I don’t like stink any more than anyone else. (Though clearly I am less fussed about it… I prefer the smell of my sweaty underarms to using chemicals to stop the sweat or mask the smell.) I particularly dislike the smell of the cat litter. That and fly-blown rotten potatoes – though that seldom comes up in my current situation.

But artificial air fresheners (as opposed to, say, DIY potpourri) are, generally speaking, one of the many, many products that we really could live without, and should seriously consider giving up. All of these products – even if they are locally made and not stuffed full of harmful chemicals – are going to have an impact on the planet. Energy and water are going to be used in their manufacture, if nothing else – and we now need to face the fact that we are over-extended, that we have overshot the carrying capacity of the planet, that we are using up resources too fast – and for what? For plug-in air fresheners?

Air fresheners and a huge percentage of the vast array of products that line the shelves of our supermarkets, big box stores and Wal-Marts are part of a whole culture of consumerism that is consuming the planet. Make no mistake: I blame corporate capitalism more than the individual, and I think the answer to the crisis we face is going to have to be more profound than changes in our shopping list. But shopping lists are one of the places that change is going to have to take place.

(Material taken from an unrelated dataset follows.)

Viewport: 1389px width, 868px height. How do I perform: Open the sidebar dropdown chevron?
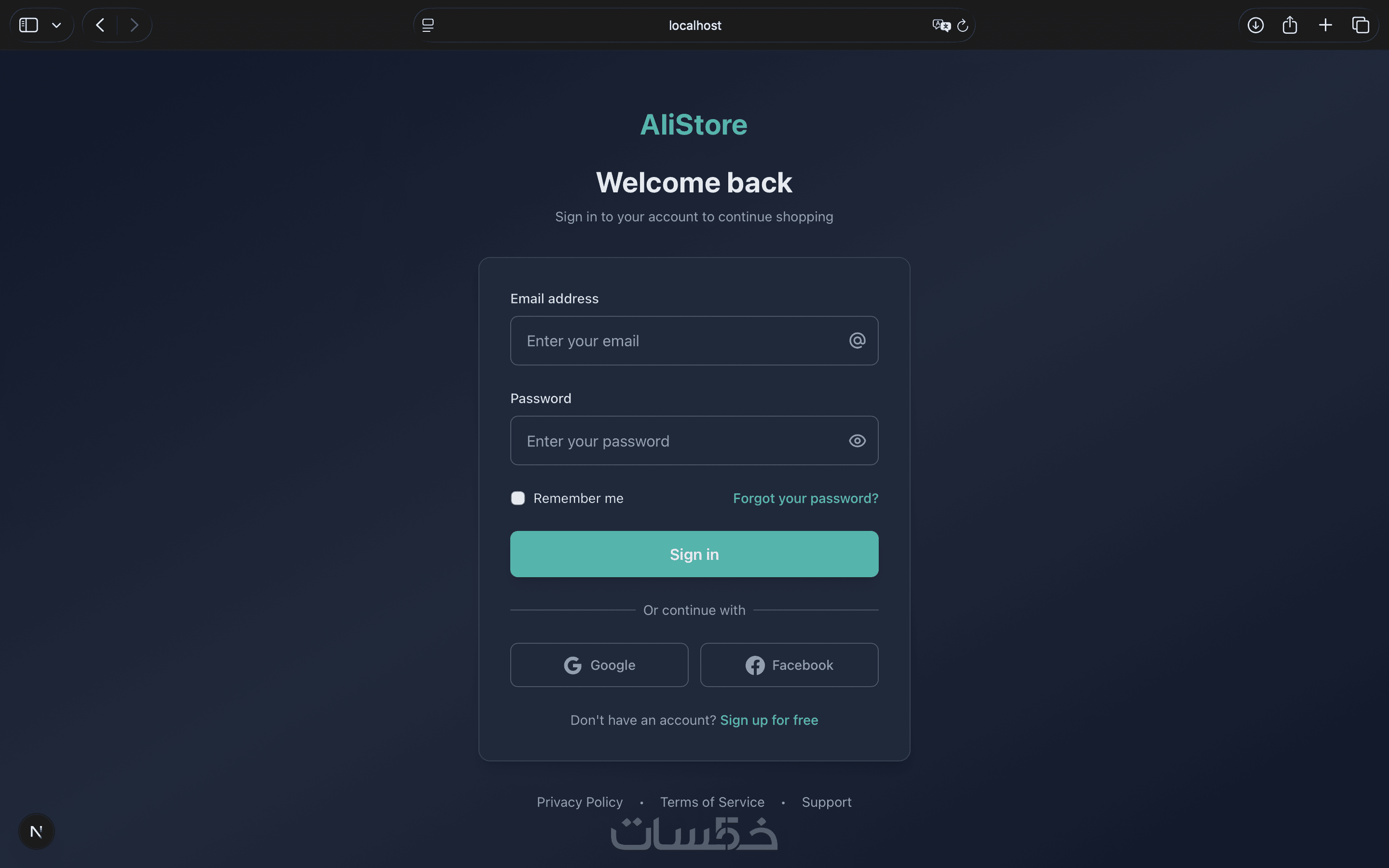(56, 25)
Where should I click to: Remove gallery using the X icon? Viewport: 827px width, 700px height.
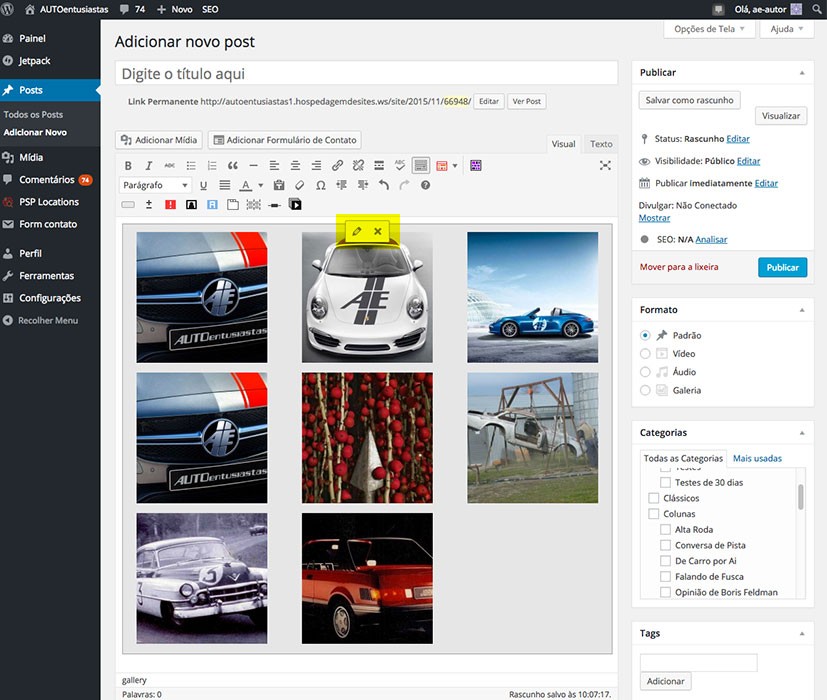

Completely trivial and off-topic: Did Slate Magazine have to get permission from DC Comics to use the name “The Green Lantern”?  Whatever the answer, the use of that name in this context inevitably recalls the famous Dennis O’Neil-Neal Adams-created Green Lantern/Green Arrow team-up from the 1970s when a variety of contemporary political and social issues – including ecology – were taken on. The graphic novel release of those classic comics is out of print, but keep an eye out for its reprinting.